◆ EXTRACT ◆
===============
Cheeto Jesus.jpgYes, another “Cheesus,” and again in Texas. We had one here last July, though it was Christ on the Cross–more than blasphemous enough for me. (And what it means for Protestant theology on the Eucharist, God knows.) This week’s version is a more pastoral Lord, or prayerful. The Preston Hollow paper reports:

Bell came across the strange snack a few weeks ago while she and her husband, Dan, were driving home from Houston. He bought her a bag of Cheetos in Jersey Village, she said, and everything was normal until she was about a third of the way through it.

“Then Jesus appeared,” Bell said with a laugh.

Until she decides what to do with the Cheeto, Bell is keeping it safe, wrapped in tissue inside a box that once held a wristwatch.

“What I’ve been worried about is if I have it around my house, it’ll get eaten,” the retired teacher said. “If not by a person, then by an ant.” …

“God is probably wherever you want to find God,” said the Rev. Diana Holbert, pastor of Grace United Methodist Church in Old East Dallas. “It seems like a little bit of a waste of time, but who am I to judge?”
===============
◆ EXCERPTED RECORDS ◆

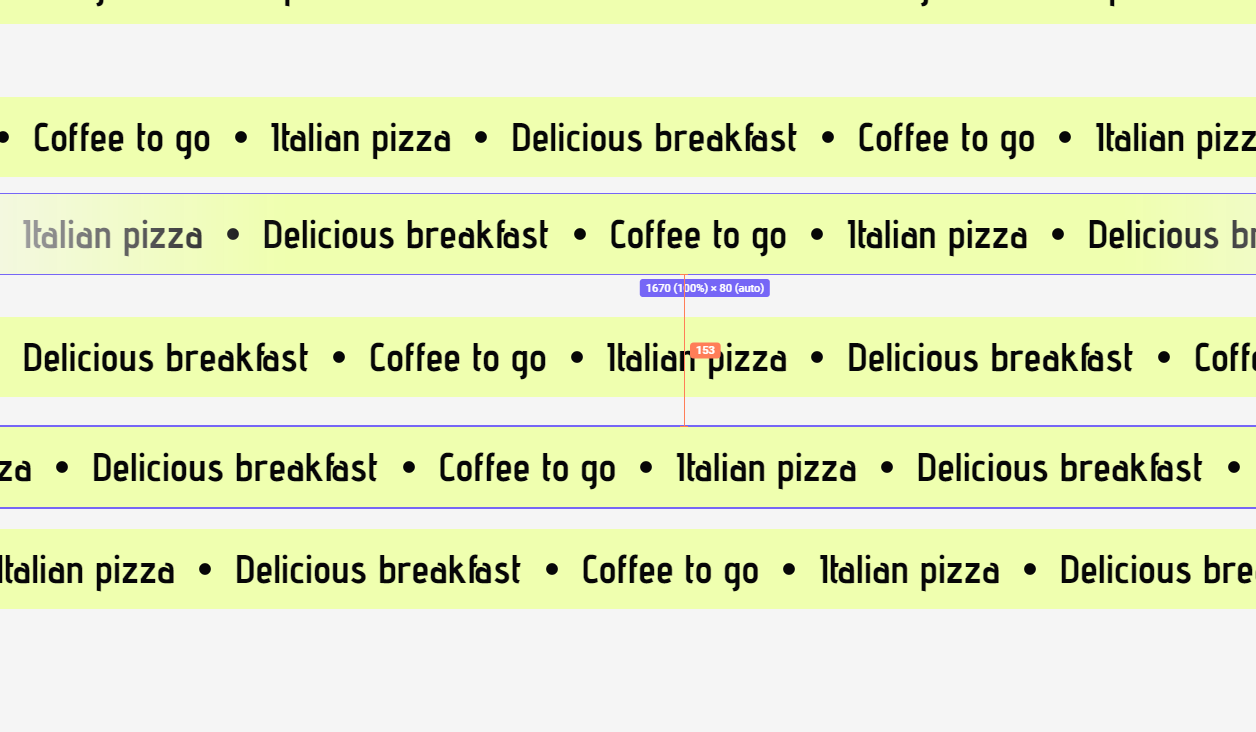This screenshot has height=732, width=1256.
Task: Select "Delicious breakfast" in the faded-edge ticker row
Action: pos(405,236)
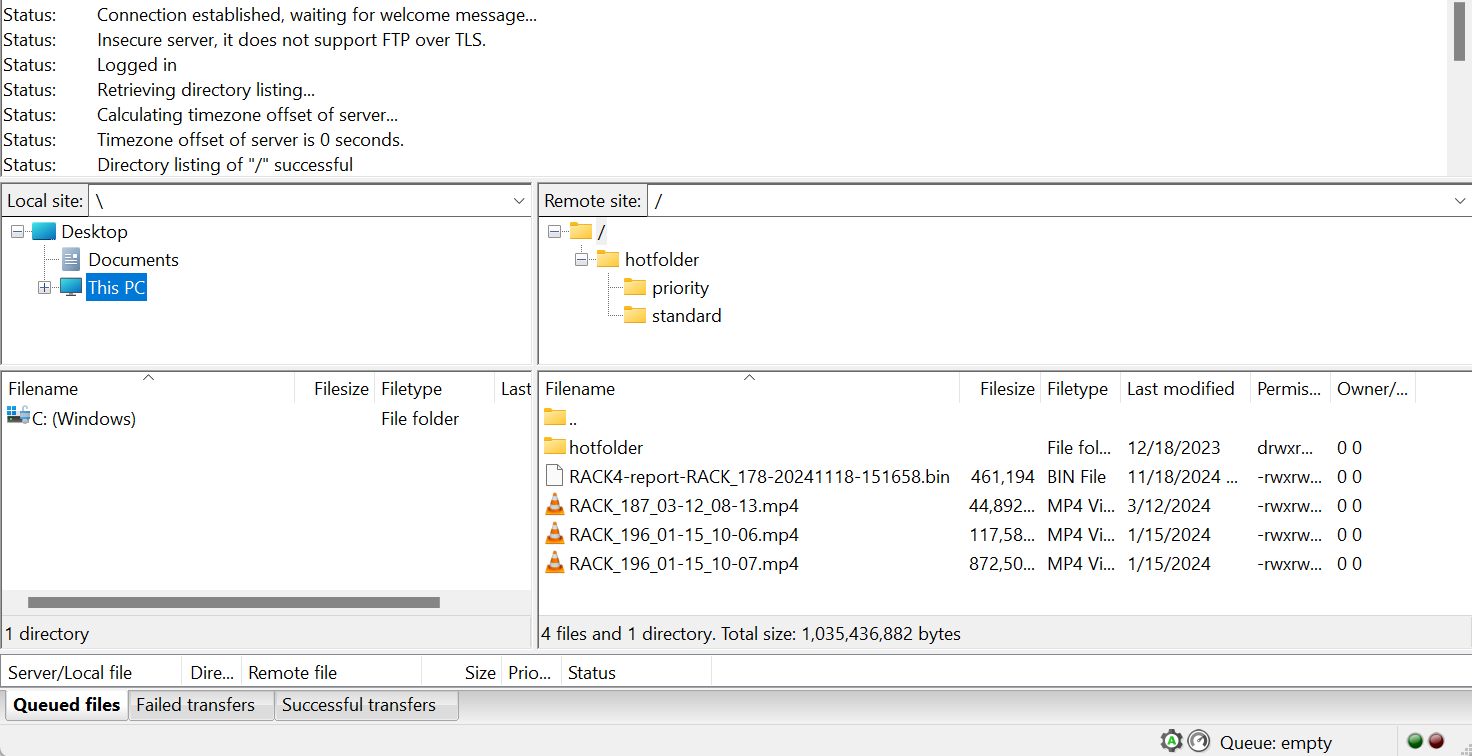Open the Local site path dropdown

(x=519, y=200)
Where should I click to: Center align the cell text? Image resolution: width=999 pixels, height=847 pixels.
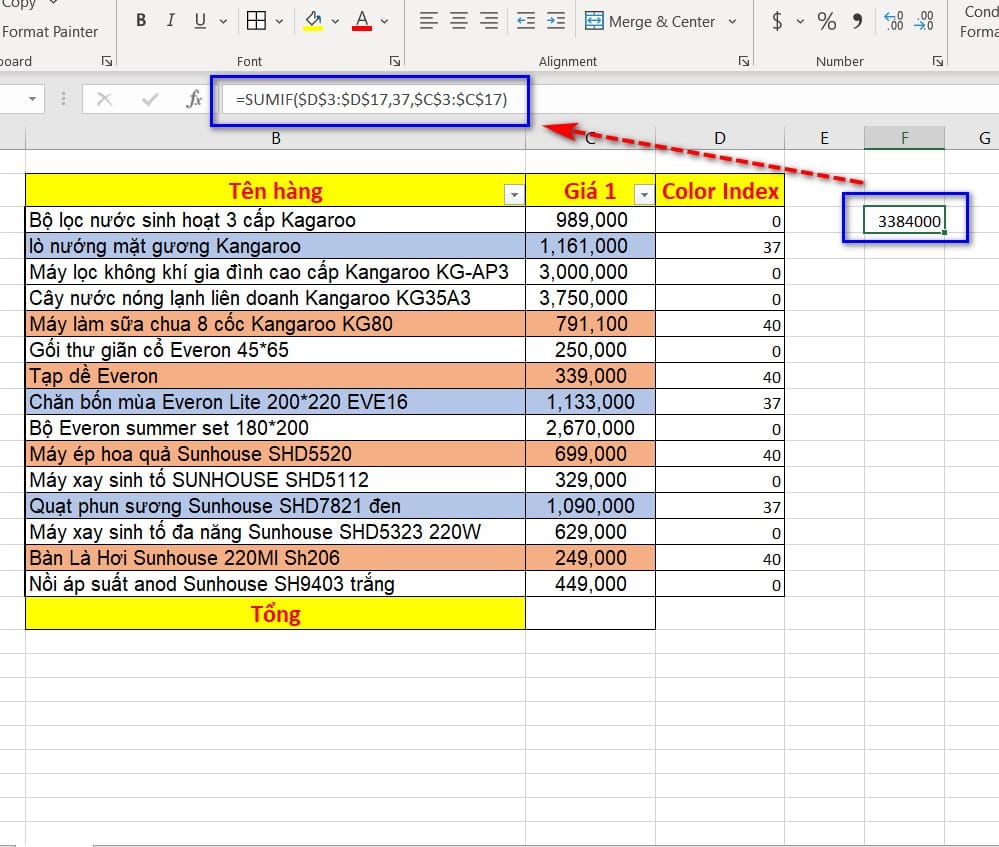[459, 21]
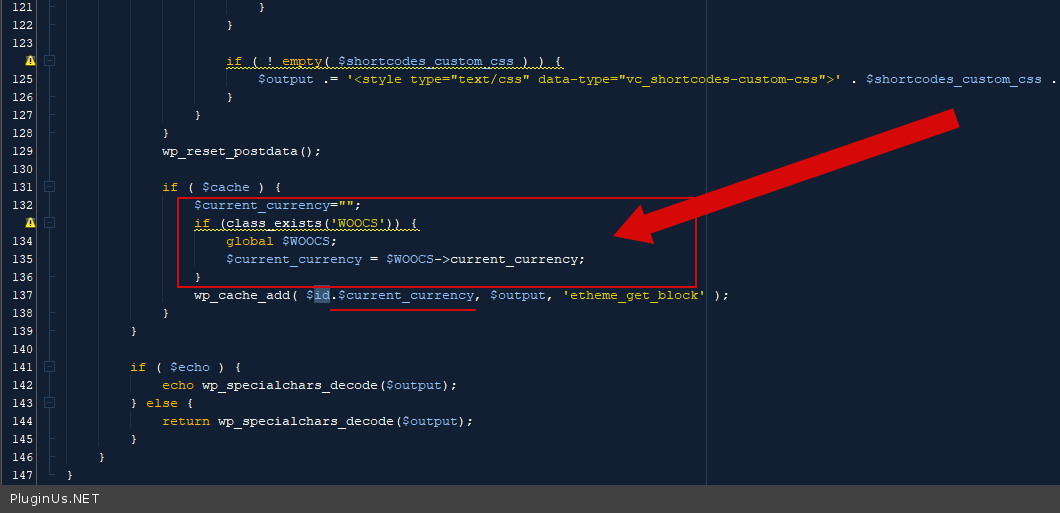
Task: Click the PluginUs.NET label in bottom bar
Action: pos(55,498)
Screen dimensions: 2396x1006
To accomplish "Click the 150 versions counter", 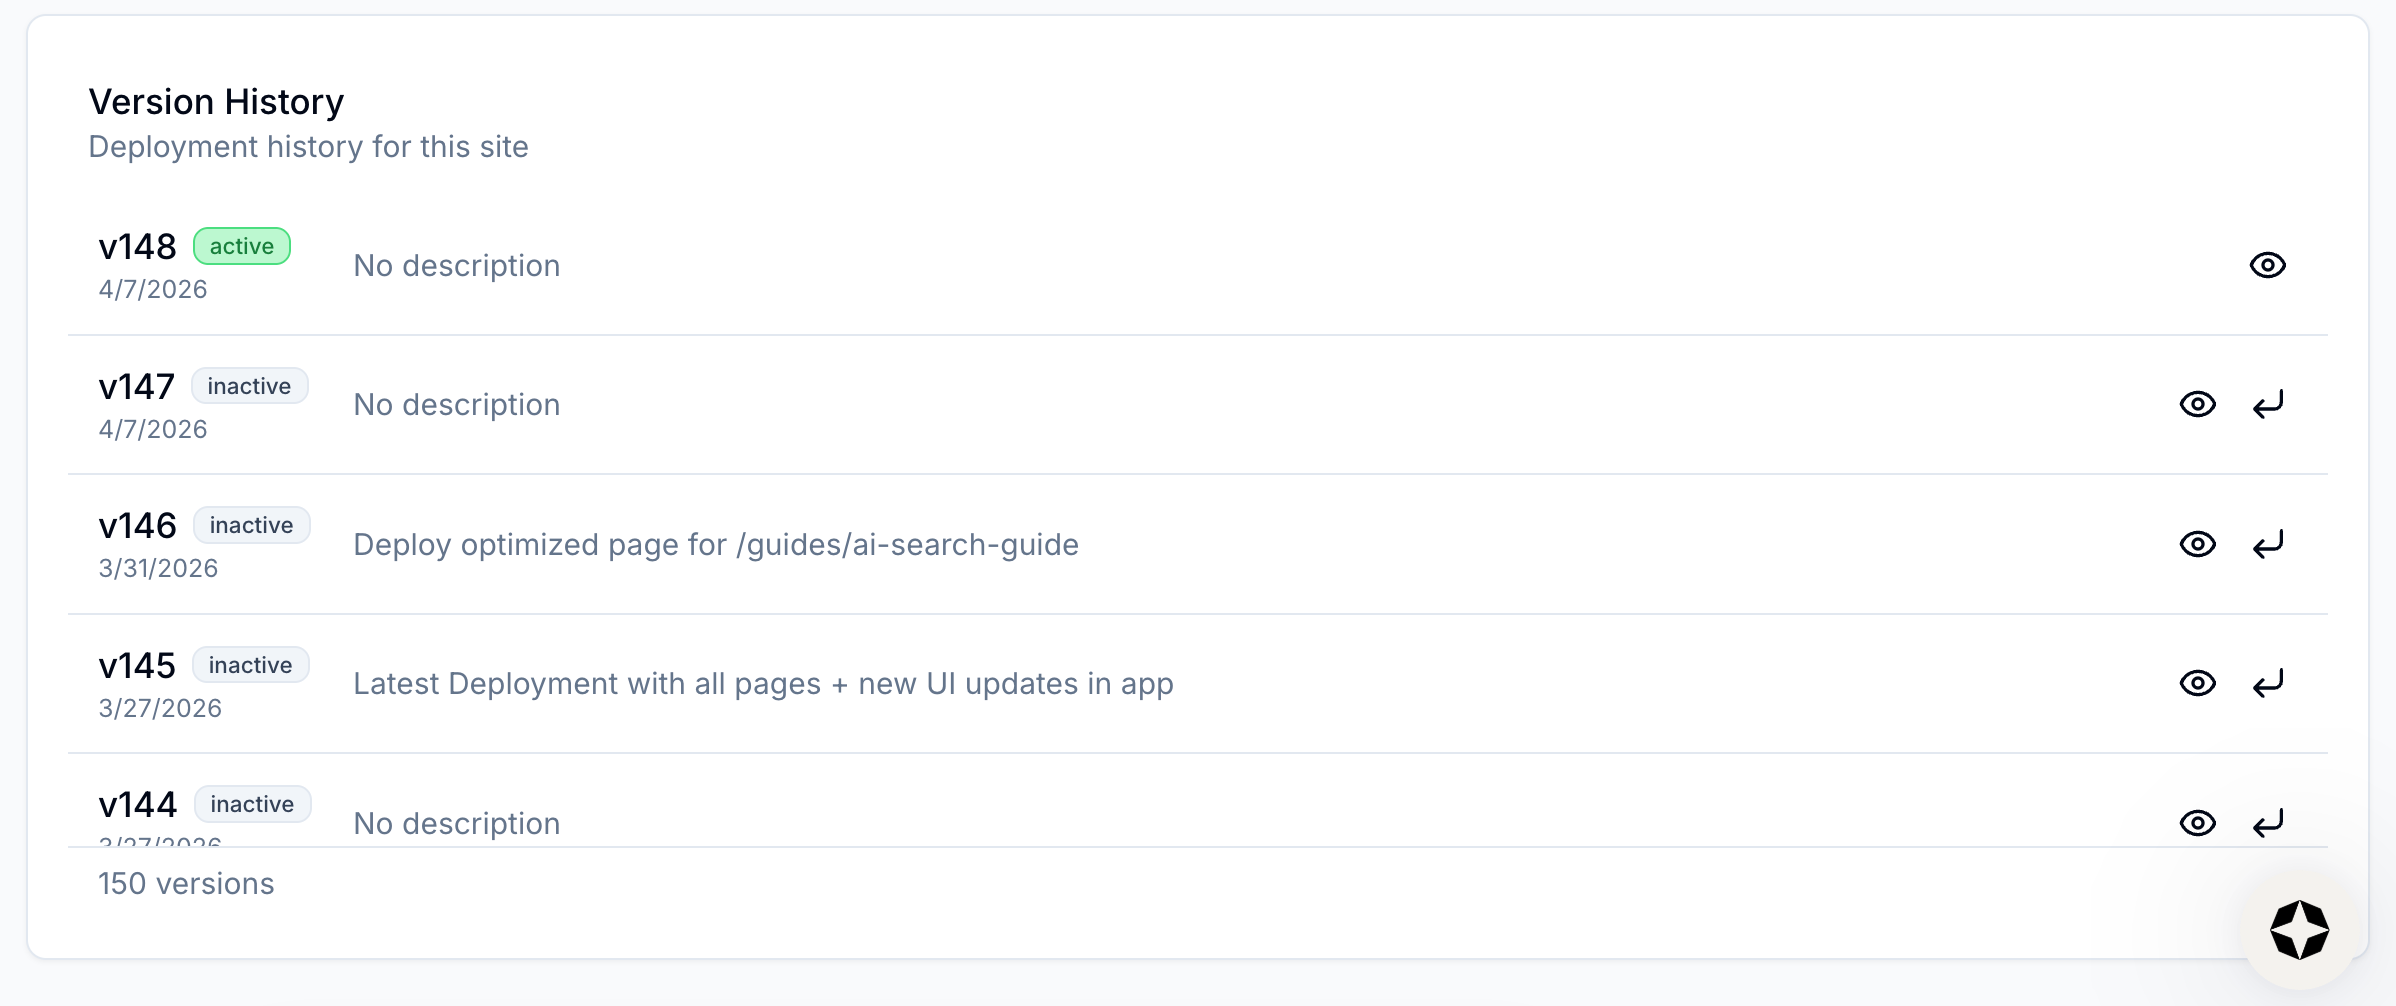I will click(186, 883).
===============
◆ REQUIRED ACTION A ◆
Copy the part of the Cheeto article that opens with the words containing "Cheeto Jesus.jpgYes, another" and closes with "way through it.", replacing "Houston" with "Austin".
◆ REQUIRED ACTION B ◆
According to the Cheeto article, how is Bell keeping the Cheeto safe?
The records have no connection to the Cheeto article.

◆ TASK OUTPUT A ◆
Cheeto Jesus.jpgYes, another “Cheesus,” and again in Texas. We had one here last July, though it was Christ on the Cross–more than blasphemous enough for me. (And what it means for Protestant theology on the Eucharist, God knows.) This week’s version is a more pastoral Lord, or prayerful. The Preston Hollow paper reports:

Bell came across the strange snack a few weeks ago while she and her husband, Dan, were driving home from Austin. He bought her a bag of Cheetos in Jersey Village, she said, and everything was normal until she was about a third of the way through it.

◆ TASK OUTPUT B ◆
She keeps it wrapped in tissue inside a box that once held a wristwatch.